Let $X$ be a r.v. drawn from a cdf $F(x)$ with a support $[0,a]\cup [b,1]$, where $0< a \leq b < 1$. $F(x)$ is continuously twice differentiable in the following intervals: $[0,a]$ and $[b,1]$; and has a break in $(a,b),$ meaning that $X$ cannot take any values in that interval. If $b<c<1$, how do we compute the following:
$$\Pr[x \leq c]E[x|x \leq c]?$$
My attempt: \begin{align} \begin{split} \Pr[x\leq c]E[x|x\leq c] &= \Pr[x\leq a]E[x|x\leq a] + \Pr[b\leq x\leq c]E[x|b\leq x\leq c] \end{split} \end{align}
Firstly, we have $ \mathbb{P}[X \leq c] = F(c) $, by definition of the cumulative distribution function (CDF).

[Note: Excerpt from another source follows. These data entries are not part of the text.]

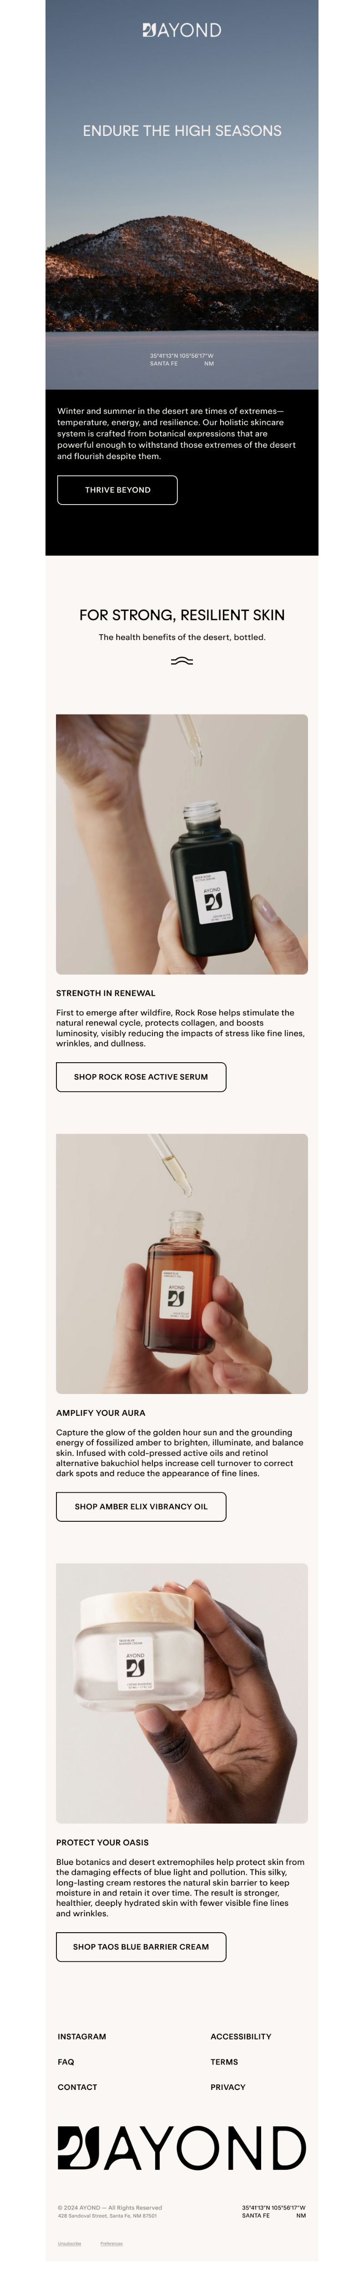The height and width of the screenshot is (2279, 364).
Task: Click the Preferences link
Action: pos(112,2243)
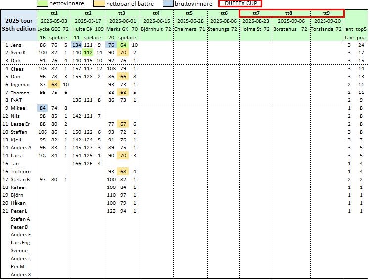This screenshot has width=370, height=280.
Task: Click the 2025-06-01 date cell
Action: tap(121, 21)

Secondly, let us computes the expected value of $X$ under the condition $X\leq c$. To do so, we use integration by parts and the properties of the CDF: \begin{aligned} \mathbb{E}[X | X \leq c] &= \int_0^a x F'(x)\, \mathrm{d}x + \int_b^c x F'(x)\, \mathrm{d}x \, ,\\ &= a F(a) - \int_0^a F(x)\, \mathrm{d}x + cF(c) - bF(b) - \int_b^c F(x)\, \mathrm{d}x \, ,\\ &= cF(c) + (a-b)F(a) - \int_0^a F(x)\, \mathrm{d}x - \int_b^c F(x)\, \mathrm{d}x \, . \end{aligned}